Vanaf 1964 groeit de afdeling opnieuw heel sterk, net als de NTS als geheel. Zwart en Duetz zijn beide niet erg geinteresseerd in managementtaken, overleg en procesbeheersing en laten die taken grotendeels over aan Jan van der Does die daar meer plezier in heeft. Met de schaalvergroting verdwijnen op den duur ook de persoonlijke relaties met regisseurs en decorbouwers. In de beginjaren helpen Duetz en Zwart mee met het bouwen en schilderen en kennen ze iedereen bij naam. In de jaren zeventig is dat onmogelijk. Daarnaast wordt de organisatie steeds bureaucratischer, iets waar de decorontwerpers van het eerste uur lastig aan kunnen wennen, maar Duetz handhaaft zich dankzij zijn diplomatieke houding.

Met de groei van de afdeling valt de noodzaak van generalistisch werken weg, Duetz specialiseert zich op historisch drama, stijldecors. Een aantal grote producties waar hij aan werkt:Ritmeester Buat, Boeken der kleine zielen, De klop op de deur, Uilenspiegel, Boerin in Frankrijk, Karakter en De koperen tuin.
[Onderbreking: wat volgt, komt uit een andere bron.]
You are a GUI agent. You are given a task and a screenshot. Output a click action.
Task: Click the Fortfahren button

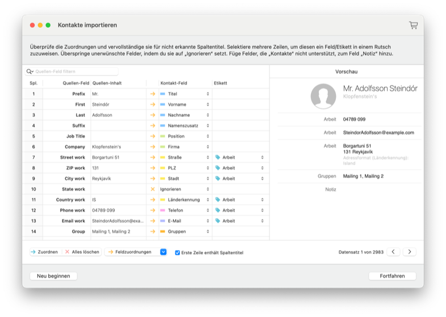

Duetz meent dat een decorontwerper nooit de kunstenaar uit mag hangen, de functionaliteit van het decor staat voorop. Het ontwerpen vereist volgens hem ook een hoop vakkennis; hoe de schotten aan elkaar bevestigd zijn, hoe een achterwand geschilderd moet worden, hoe een trap in elkaar zit. Die praktische kennis behoedt een ontwerper om een ontwerp te maken dat te kostbaar of ingewikkeld is om te realiseren. Duetz ziet het als een groot voordeel dat hij in de eerste jaren alles zelf moest doen, van ontwerp, tot werktekening tot helpen met de bouw, decoratie en changementen.

Pensionering=

Na zijn pensionering op 1 april 1975 blijft Duetz een paar jaar als free-lancer werkzaam voor de NOS en ontwerpt hij per jaar nog zo'n tien decors voor uiteenlopende televisieprogramma's. In een interview uit 1975 zegt hij: "Met het televisiebedrijf ben ik zo vergroeid dat ik het werkelijk verschrikkelijk had gevonden wanneer ik van de ene op de andere dag voorgoed thuis had moeten zitten. Ik doe dit werk nog met even groot plezier als destijds in 1954."

Als hij niet aan een decor werkt is hij aan het schilderen.

Het archief met decorschetsen van Duetz wordt beheerd door het Nederlands Instituut voor Beeld en Geluid en (een selectie) is te bekijken in de Gallery.